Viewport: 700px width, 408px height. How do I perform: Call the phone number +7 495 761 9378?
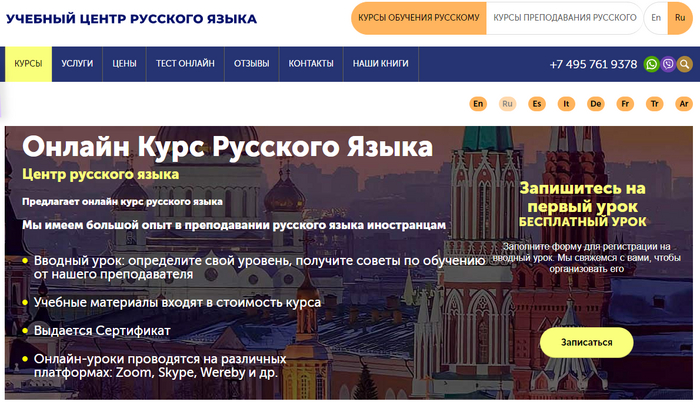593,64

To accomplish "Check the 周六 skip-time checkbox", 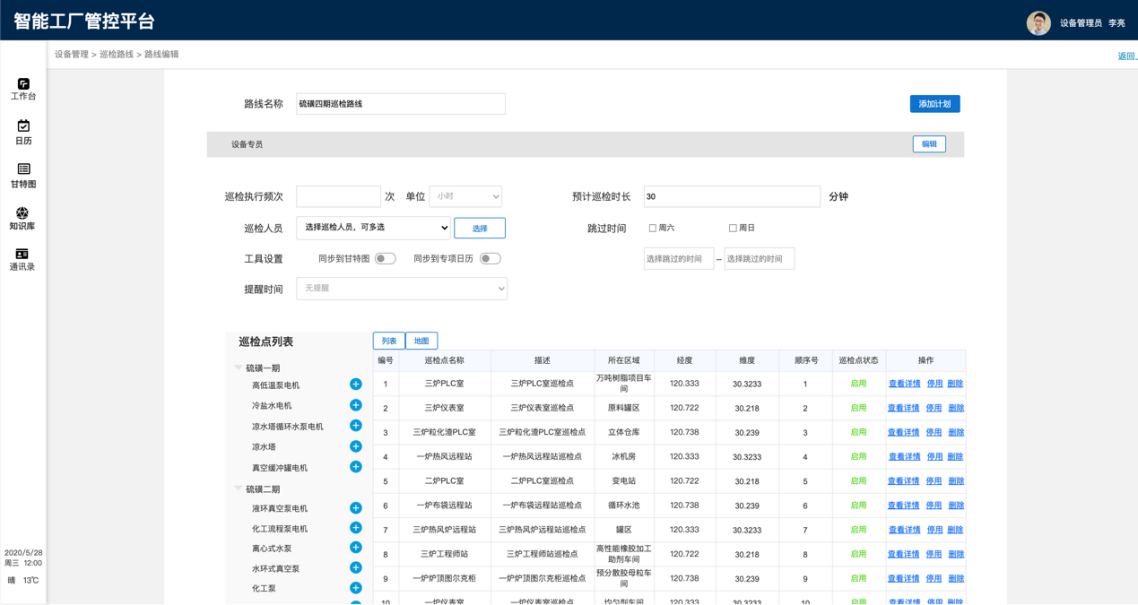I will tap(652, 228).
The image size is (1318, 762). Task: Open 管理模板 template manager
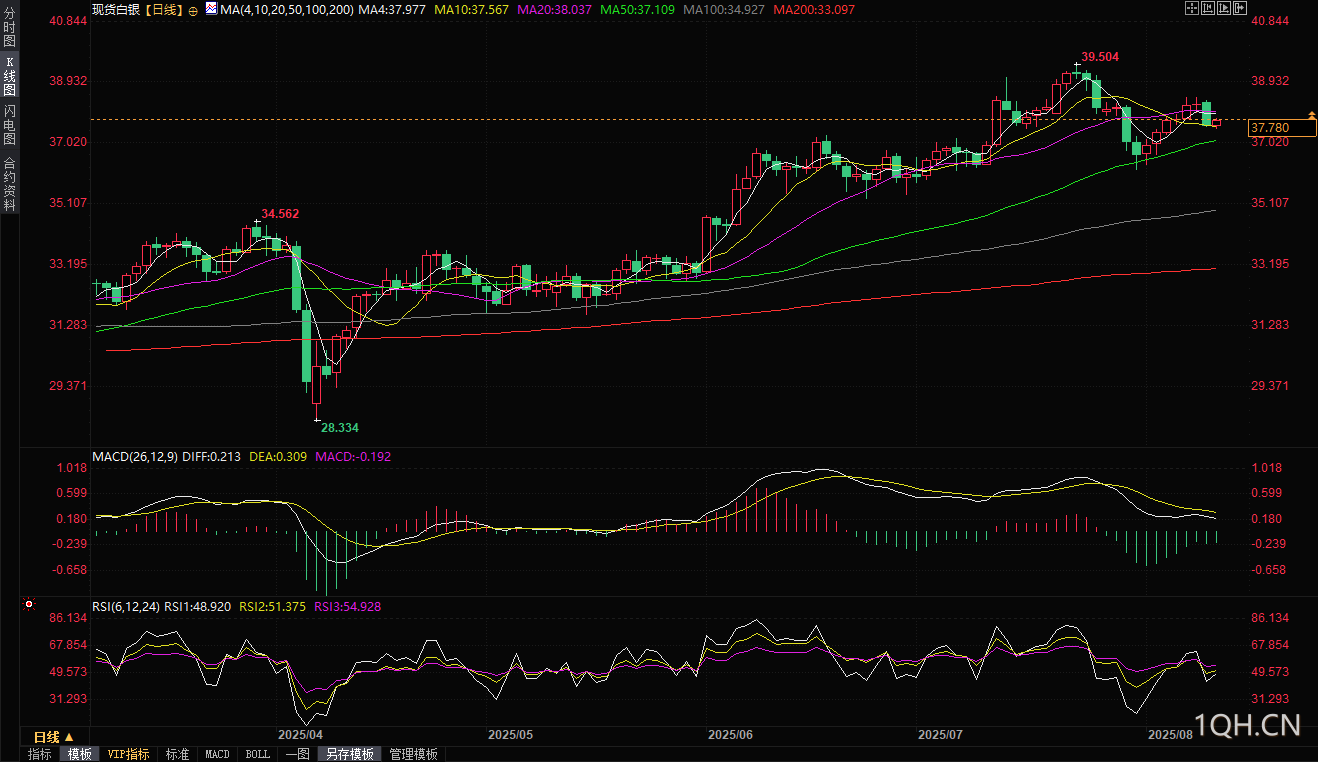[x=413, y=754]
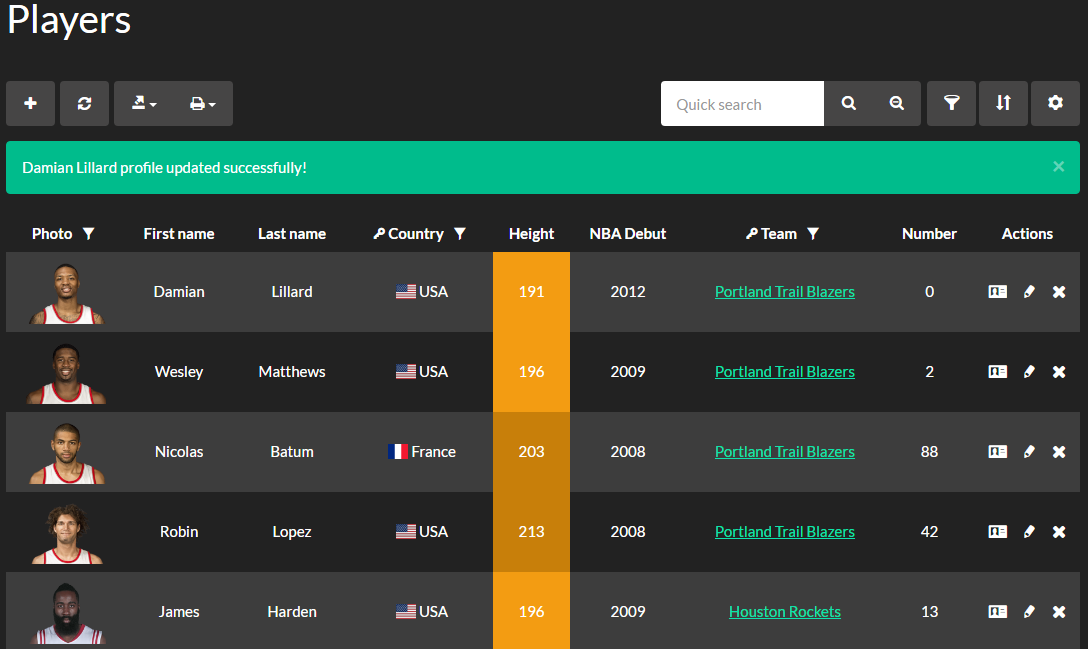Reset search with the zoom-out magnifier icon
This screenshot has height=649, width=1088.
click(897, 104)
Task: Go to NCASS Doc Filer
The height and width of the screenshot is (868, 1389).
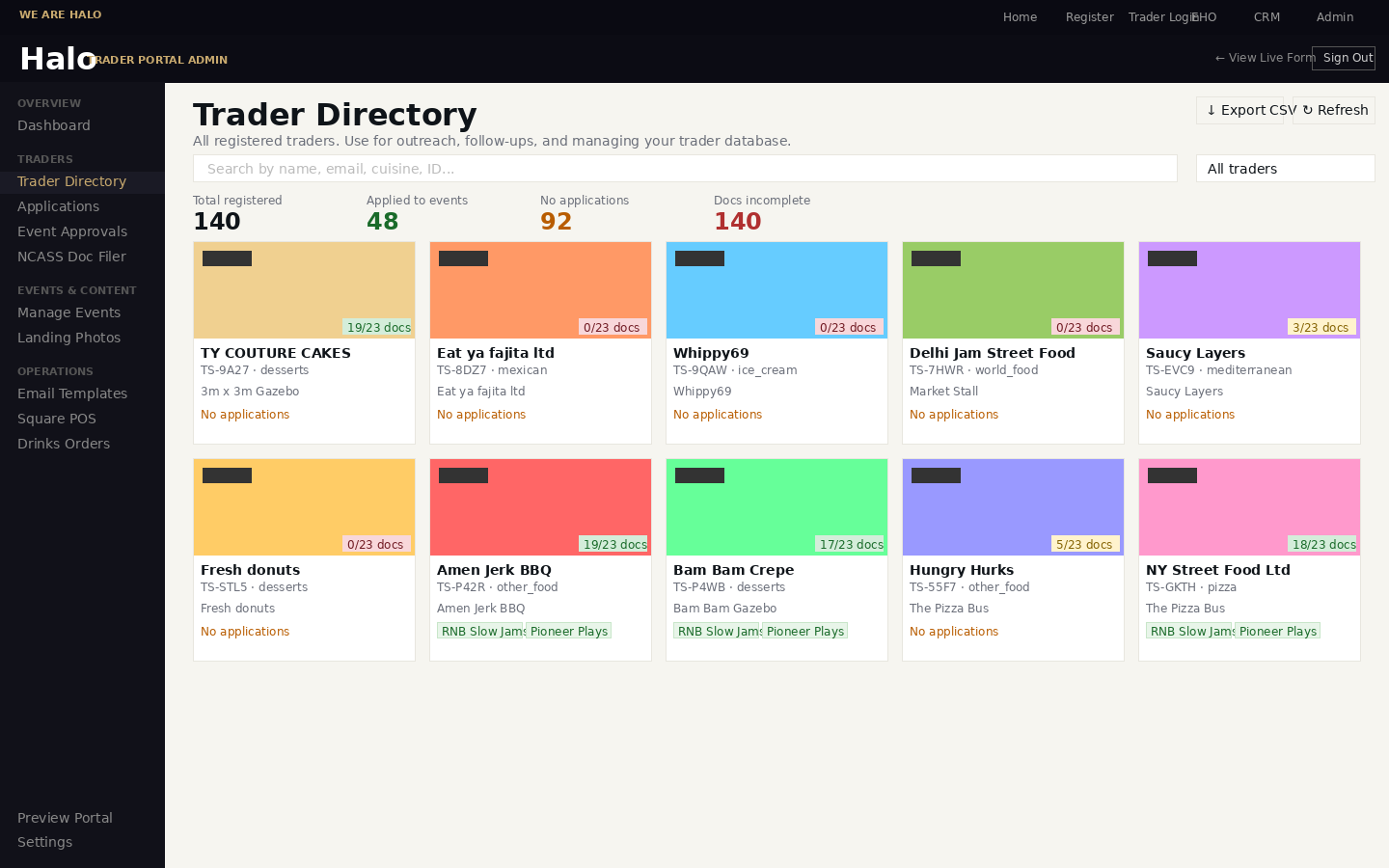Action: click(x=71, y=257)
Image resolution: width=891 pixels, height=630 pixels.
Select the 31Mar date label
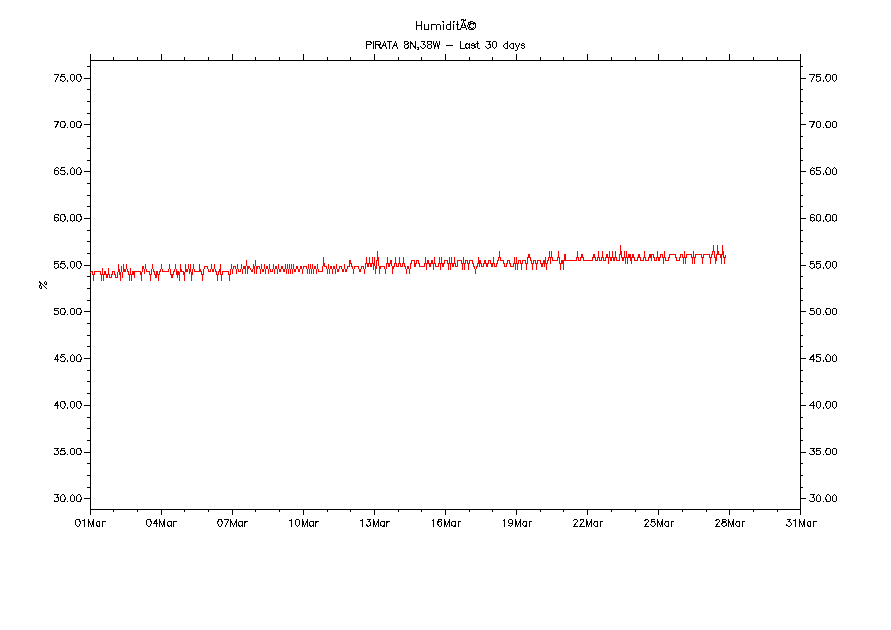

WHAT TO DO ->
Exactly as they appear, repeat the lines from the one containing "Image resolution: width=891" through the last line of the entries, counting both ends. Pictures stay out.

WRITTEN SOLUTION ->
Image resolution: width=891 pixels, height=630 pixels.
Select the 31Mar date label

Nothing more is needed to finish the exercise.